TASK GOAL: Print out every entry that follows, exactly as written.

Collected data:
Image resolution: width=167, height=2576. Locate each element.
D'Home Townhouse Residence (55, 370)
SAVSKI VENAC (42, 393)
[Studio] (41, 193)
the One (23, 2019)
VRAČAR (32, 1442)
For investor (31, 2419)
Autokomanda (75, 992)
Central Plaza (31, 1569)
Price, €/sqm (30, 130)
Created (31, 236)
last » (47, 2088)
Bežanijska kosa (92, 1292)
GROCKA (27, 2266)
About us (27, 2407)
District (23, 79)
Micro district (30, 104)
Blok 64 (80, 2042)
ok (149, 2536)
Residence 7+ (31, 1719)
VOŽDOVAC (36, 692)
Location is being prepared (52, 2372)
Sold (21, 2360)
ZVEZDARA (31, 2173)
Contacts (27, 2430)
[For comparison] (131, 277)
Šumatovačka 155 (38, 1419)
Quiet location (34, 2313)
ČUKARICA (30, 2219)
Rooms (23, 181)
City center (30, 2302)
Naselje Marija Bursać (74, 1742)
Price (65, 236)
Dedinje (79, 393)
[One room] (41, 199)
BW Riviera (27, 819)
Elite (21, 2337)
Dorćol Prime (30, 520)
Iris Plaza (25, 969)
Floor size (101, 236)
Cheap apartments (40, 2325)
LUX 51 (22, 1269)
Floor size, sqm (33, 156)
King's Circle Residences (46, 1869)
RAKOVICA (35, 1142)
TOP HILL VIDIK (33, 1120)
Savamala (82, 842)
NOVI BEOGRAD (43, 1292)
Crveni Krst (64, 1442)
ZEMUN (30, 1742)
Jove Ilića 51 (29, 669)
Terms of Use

RESPONSE AREA:
Image resolution: width=167, height=2576. Locate each element.
D'Home Townhouse Residence (55, 370)
SAVSKI VENAC (42, 393)
[Studio] (41, 193)
the One (23, 2019)
VRAČAR (32, 1442)
For investor (31, 2419)
Autokomanda (75, 992)
Central Plaza (31, 1569)
Price, €/sqm (30, 130)
Created (31, 236)
last » (47, 2088)
Bežanijska kosa (92, 1292)
GROCKA (27, 2266)
About us (27, 2407)
District (23, 79)
Micro district (30, 104)
Blok 64 (80, 2042)
ok (149, 2536)
Residence 7+ (31, 1719)
VOŽDOVAC (36, 692)
Location is being prepared (52, 2372)
Sold (21, 2360)
ZVEZDARA (31, 2173)
Contacts (27, 2430)
[For comparison] (131, 277)
Šumatovačka 155 (38, 1419)
Quiet location (34, 2313)
ČUKARICA (30, 2219)
Rooms (23, 181)
City center (30, 2302)
Naselje Marija Bursać (74, 1742)
Price (65, 236)
Dedinje (79, 393)
[One room] (41, 199)
BW Riviera (27, 819)
Elite (21, 2337)
Dorćol Prime (30, 520)
Iris Plaza (25, 969)
Floor size (101, 236)
Cheap apartments (40, 2325)
LUX 51 (22, 1269)
Floor size, sqm (33, 156)
King's Circle Residences (46, 1869)
RAKOVICA (35, 1142)
TOP HILL VIDIK (33, 1120)
Savamala (82, 842)
NOVI BEOGRAD (43, 1292)
Crveni Krst (64, 1442)
ZEMUN (30, 1742)
Jove Ilića 51 (29, 669)
Terms of Use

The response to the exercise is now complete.